We are experiencing a crisis of integrity in our culture today and it starts with leaders. You've probably heard the phrase, "Speed of the leader, speed of the team." I think it applies here. Just last week we've learned of another story in the news reporting on sexual allegations against one of the highest ranking officials at the Vatican. I am deeply disheartened every time I read a story like that. And unfortunately, stories like that are not limited to religious leaders.
In a 2002 Barna Research poll participants were asked "whether they had complete confidence that leaders from various professions would consistently make job-related decisions that are morally appropriate." Here is a breakdown of the percentages of those who agreed:
3% - Executives of large corporations
3% - Elected government officials
3% - Film and TV producers, directors and writers
5% - News Reporters and journalists
8% - small business owners
11% - ministers, priests and clergy
14% - teachers
Those numbers should give all of us pause for personal reflection. Let's face it. It's easy to watch or read the news and see the problems "out there" in the world. We're all professionals at spotting character flaws in others, especially those in leadership...but not nearly as adept when it comes to identifying the blind spots in our own character.
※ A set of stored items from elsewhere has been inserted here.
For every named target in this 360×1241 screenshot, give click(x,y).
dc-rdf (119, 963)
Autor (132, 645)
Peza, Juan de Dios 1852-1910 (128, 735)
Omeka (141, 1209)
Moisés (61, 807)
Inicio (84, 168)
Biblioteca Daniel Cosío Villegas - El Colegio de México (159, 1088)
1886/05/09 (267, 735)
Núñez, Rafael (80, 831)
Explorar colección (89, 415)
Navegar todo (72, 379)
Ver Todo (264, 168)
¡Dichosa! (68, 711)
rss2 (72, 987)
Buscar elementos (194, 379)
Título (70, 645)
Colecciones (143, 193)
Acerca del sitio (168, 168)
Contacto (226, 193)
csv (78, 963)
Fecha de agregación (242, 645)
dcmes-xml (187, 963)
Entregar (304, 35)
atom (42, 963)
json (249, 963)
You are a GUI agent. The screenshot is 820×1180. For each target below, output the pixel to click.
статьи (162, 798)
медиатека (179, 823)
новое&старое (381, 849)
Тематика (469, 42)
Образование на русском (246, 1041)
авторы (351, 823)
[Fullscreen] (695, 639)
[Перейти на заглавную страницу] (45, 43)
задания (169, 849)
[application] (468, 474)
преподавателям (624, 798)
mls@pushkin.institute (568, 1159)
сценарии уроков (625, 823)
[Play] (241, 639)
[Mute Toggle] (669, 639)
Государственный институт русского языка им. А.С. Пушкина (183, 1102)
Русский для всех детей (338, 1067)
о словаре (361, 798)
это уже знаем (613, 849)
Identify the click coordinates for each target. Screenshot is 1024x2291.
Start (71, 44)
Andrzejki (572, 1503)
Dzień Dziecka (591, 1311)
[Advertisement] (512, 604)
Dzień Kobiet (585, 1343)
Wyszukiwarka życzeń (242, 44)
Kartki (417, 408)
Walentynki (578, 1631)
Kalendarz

To illustrate this point, a recent study conducted with college students revealed that 84% of those polled believe the US is experiencing a business crisis. And 77% believe CEOs should be held responsible for it. However (this is pretty funny), 59% of those same students admit to having cheated on a test.
I believe that most leaders start out well with a desire to do the right thing, to build something of lasting value, and make a positive difference in the lives of others, but not all leaders finish well. So what causes leaders to lose their way? There are potentially many factors, but I'm going to talk about 3 of the most significant that I have seen.
- The wrong definition of success - I love John Maxwell's definition of success. He defines success as, "knowing my purpose in life, growing to my full potential, and sowing seeds that benefit others." How different would our world be if that was the vision of success that people were striving for? Far too often, however, the pervading definition of success centers more around doing whatever it takes to win and stepping on whoever I need to step on along the way. If you want to get a vivid understanding of what I mean by this, I encourage you to watch the movie, The Founder. It's the story of how Ray Kroc built McDonald's into one of the largest restaurant franchises in the world. I was pretty depressed after watching it.
- Insecurity - Are you solid in who you are at the core? Do you like who you are? Are you clear on your values? Do you know who you aren't? Insecure leaders will often make decisions based on the desires, expectations, and values of others rather than aligning their decisions with their own values. They will often do things to be liked. They will try to be someone that they aren't. An insecure leader is like a ship without a rudder.
- Choosing convenience over character - Doing the right thing often means doing the hard thing. It means choosing principles over pleasure. Our world is being devastated by the philosophy of situational ethics, doing what serves us best in the moment. The Josephson Institute of Ethics, a nonprofit organization that exists to improve the ethical quality of society, states: “Ethics is about how we meet the challenge of doing the right thing when that will cost more than we want to pay."
Bill George, in his book, True North wrote, “Real integrity results from integrating all aspects of your life so that you are true to yourself in all settings.”
As you reflect on these 3 factors, which one personally challenges you the most? What needs to change in order to strengthen your character and become that leader who is "true to yourself in all settings?"